Input for this task
───
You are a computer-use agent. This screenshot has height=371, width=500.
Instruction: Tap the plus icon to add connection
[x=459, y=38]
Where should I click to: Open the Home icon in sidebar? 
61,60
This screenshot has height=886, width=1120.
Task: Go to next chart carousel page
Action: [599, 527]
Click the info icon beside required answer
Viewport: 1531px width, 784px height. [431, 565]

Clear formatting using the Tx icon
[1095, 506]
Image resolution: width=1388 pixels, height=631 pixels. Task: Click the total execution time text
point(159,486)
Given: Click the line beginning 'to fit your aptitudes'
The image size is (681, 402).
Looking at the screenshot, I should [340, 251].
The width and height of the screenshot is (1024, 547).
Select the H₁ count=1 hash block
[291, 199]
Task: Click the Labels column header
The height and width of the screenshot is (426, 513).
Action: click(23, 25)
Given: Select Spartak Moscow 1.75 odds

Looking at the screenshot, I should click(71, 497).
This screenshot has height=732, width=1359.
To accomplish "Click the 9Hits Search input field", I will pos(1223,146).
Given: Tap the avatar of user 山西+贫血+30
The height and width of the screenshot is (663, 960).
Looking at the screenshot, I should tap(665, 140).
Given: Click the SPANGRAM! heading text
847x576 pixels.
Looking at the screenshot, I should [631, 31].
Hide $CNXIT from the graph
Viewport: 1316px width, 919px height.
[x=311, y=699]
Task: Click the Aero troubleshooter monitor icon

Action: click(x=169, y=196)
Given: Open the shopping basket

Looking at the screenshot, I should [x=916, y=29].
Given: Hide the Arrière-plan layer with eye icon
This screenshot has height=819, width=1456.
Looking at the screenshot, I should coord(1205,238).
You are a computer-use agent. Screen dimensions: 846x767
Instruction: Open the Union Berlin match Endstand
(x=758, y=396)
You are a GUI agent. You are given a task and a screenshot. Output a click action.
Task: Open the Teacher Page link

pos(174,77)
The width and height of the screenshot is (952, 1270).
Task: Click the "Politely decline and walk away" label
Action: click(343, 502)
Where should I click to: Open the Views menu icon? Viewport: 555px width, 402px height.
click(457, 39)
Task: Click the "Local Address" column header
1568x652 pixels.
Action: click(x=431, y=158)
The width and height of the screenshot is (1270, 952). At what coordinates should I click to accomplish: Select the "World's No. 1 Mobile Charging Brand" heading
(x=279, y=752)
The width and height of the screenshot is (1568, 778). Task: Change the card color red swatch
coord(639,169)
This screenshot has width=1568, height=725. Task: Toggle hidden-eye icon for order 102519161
───
Work required
Report every line above that contains the word "accomplish", copying each such line in full. Case counts.

Solution below
To accomplish "Click the 9Hits Search input field", I will pos(1223,146).
The width and height of the screenshot is (1270, 952). At what coordinates should I click to accomplish: Select the "World's No. 1 Mobile Charging Brand" heading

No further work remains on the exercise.